Can you return the records below exactly as they stand, but only from the first line through the one with "Task: Expand the"?

★ ★ ★ ★ ★ ★ ★

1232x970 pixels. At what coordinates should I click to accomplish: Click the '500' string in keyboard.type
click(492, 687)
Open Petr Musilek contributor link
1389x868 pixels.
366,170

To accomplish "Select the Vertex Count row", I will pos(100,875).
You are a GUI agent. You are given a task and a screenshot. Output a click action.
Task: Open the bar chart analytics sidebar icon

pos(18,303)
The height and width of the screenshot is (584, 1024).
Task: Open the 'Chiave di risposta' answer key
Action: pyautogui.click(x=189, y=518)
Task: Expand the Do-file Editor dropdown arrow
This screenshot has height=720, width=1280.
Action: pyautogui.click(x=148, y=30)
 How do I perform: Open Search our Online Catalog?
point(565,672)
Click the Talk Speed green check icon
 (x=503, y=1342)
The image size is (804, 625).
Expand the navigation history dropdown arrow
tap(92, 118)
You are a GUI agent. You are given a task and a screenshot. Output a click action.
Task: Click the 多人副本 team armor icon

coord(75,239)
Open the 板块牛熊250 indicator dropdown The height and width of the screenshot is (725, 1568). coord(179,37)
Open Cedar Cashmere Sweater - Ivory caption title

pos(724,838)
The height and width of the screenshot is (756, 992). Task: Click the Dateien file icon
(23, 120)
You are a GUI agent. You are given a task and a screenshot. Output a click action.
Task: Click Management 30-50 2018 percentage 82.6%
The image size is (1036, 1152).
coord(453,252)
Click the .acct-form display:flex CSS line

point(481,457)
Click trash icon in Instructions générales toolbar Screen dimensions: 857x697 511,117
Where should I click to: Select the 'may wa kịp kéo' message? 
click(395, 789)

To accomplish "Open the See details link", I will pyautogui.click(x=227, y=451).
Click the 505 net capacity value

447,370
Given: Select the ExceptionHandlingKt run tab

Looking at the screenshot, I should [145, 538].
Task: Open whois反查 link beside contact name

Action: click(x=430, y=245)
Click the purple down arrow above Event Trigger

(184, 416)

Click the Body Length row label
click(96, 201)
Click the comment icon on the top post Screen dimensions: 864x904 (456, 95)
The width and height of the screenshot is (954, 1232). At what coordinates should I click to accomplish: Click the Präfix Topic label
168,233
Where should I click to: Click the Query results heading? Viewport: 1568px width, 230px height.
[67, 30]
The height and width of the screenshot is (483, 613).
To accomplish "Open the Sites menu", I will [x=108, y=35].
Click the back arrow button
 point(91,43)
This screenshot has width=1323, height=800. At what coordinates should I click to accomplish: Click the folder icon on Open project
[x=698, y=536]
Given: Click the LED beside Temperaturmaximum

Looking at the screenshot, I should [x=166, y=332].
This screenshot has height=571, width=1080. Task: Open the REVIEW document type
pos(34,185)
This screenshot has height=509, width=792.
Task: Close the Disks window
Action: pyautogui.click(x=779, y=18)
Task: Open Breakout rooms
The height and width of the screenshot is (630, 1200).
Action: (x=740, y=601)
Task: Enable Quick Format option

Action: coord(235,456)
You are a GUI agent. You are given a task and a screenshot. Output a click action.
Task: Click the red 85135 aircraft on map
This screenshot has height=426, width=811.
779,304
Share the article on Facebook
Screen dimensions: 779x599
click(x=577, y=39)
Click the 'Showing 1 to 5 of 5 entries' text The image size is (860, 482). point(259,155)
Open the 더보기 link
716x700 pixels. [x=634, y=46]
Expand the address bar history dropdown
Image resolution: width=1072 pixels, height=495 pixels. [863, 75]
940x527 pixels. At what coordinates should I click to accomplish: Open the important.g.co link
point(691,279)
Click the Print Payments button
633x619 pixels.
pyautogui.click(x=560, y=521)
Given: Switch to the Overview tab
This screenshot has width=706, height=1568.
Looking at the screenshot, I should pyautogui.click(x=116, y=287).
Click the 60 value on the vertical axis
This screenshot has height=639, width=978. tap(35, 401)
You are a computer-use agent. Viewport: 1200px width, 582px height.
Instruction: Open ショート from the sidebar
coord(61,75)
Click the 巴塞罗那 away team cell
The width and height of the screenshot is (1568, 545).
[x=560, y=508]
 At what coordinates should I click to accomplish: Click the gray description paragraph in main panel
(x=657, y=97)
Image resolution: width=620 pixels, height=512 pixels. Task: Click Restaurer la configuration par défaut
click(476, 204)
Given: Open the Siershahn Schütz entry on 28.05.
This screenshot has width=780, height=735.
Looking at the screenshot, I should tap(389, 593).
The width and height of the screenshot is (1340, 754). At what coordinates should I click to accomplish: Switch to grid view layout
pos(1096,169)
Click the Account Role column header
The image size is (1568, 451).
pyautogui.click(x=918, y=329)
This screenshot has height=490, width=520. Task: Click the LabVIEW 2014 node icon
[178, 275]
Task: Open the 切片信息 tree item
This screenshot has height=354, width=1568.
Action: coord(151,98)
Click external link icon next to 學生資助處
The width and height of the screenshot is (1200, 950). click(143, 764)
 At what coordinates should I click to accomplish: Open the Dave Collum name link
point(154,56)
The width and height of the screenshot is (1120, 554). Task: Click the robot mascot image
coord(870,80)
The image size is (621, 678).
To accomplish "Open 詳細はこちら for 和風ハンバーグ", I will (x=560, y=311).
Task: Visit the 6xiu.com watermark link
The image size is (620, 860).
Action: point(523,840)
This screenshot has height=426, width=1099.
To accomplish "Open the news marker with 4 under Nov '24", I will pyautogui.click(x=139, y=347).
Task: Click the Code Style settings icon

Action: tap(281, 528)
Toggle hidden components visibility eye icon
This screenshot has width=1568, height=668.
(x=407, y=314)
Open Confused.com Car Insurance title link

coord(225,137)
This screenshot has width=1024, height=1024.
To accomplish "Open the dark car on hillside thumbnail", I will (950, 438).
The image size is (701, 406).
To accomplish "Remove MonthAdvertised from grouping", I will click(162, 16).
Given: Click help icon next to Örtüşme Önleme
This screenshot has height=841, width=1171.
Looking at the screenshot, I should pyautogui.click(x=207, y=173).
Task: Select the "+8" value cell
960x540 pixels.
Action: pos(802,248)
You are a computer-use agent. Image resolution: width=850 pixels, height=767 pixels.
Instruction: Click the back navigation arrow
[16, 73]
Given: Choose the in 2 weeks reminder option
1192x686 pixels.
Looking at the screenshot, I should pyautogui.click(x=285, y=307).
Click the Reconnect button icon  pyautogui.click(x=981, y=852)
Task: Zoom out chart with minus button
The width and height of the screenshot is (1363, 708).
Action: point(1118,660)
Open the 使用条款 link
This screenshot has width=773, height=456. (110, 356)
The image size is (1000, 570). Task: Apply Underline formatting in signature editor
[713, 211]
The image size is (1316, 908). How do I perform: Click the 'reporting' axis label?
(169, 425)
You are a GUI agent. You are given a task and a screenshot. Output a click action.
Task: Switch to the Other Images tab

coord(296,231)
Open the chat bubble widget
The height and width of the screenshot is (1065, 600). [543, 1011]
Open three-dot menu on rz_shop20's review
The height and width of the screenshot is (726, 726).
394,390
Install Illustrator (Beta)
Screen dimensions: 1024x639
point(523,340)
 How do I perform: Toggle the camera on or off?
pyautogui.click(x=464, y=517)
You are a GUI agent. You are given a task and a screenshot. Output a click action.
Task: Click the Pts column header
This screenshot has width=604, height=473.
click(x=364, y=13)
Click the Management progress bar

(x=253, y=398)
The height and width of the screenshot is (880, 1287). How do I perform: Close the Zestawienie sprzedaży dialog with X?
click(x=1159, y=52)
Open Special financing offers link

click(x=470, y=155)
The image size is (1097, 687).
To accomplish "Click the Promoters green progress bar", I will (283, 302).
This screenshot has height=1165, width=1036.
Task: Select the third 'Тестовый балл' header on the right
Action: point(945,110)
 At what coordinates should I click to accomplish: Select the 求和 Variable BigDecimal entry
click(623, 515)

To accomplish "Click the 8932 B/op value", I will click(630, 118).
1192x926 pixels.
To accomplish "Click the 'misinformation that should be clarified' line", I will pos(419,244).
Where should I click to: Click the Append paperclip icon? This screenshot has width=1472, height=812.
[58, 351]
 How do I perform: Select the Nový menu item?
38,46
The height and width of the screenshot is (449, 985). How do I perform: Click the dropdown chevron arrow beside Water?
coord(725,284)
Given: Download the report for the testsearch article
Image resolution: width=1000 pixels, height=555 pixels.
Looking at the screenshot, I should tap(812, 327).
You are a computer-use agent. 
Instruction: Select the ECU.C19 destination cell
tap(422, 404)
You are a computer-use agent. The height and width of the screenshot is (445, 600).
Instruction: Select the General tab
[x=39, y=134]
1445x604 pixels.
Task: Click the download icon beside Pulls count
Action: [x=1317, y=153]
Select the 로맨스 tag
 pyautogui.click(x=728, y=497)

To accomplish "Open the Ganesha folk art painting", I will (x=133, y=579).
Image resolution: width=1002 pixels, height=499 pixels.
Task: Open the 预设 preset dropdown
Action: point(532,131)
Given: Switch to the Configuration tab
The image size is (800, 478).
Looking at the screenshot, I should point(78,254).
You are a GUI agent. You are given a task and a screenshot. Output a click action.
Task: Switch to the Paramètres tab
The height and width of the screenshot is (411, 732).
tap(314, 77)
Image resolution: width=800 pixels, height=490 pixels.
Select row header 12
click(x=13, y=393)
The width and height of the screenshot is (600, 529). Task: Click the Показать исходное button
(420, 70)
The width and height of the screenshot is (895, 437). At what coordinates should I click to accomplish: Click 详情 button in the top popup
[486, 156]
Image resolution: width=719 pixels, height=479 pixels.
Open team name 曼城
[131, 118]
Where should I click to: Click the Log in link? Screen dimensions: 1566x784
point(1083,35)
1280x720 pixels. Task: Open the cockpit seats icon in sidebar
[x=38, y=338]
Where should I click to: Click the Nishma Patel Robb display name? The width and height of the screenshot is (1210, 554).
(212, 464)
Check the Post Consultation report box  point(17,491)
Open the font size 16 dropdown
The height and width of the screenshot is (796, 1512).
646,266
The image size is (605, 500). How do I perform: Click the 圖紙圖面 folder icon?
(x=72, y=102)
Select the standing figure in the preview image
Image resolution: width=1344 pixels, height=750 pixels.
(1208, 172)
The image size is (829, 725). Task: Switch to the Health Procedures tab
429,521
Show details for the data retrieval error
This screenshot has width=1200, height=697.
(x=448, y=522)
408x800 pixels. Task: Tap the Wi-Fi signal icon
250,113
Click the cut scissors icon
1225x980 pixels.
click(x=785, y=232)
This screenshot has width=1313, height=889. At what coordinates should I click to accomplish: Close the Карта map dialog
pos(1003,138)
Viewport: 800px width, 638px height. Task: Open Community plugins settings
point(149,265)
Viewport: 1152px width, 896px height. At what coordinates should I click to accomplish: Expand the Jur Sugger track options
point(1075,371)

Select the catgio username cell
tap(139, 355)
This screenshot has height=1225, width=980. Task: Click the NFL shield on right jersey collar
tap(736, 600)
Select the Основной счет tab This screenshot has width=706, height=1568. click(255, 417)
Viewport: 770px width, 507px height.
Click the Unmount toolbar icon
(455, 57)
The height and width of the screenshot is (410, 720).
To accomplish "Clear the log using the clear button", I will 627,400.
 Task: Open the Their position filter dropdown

★ ★ ★ ★ ★ ★ ★

» RESULT OF THIS TASK:
1232x970 pixels. At what coordinates should I click to accomplish: Click the '500' string in keyboard.type
click(492, 687)
Open Petr Musilek contributor link
1389x868 pixels.
366,170

To accomplish "Select the Vertex Count row", I will pos(100,875).
You are a GUI agent. You are given a task and a screenshot. Output a click action.
Task: Open the bar chart analytics sidebar icon

pos(18,303)
The height and width of the screenshot is (584, 1024).
Task: Open the 'Chiave di risposta' answer key
Action: pyautogui.click(x=189, y=518)
Task: Expand the Do-file Editor dropdown arrow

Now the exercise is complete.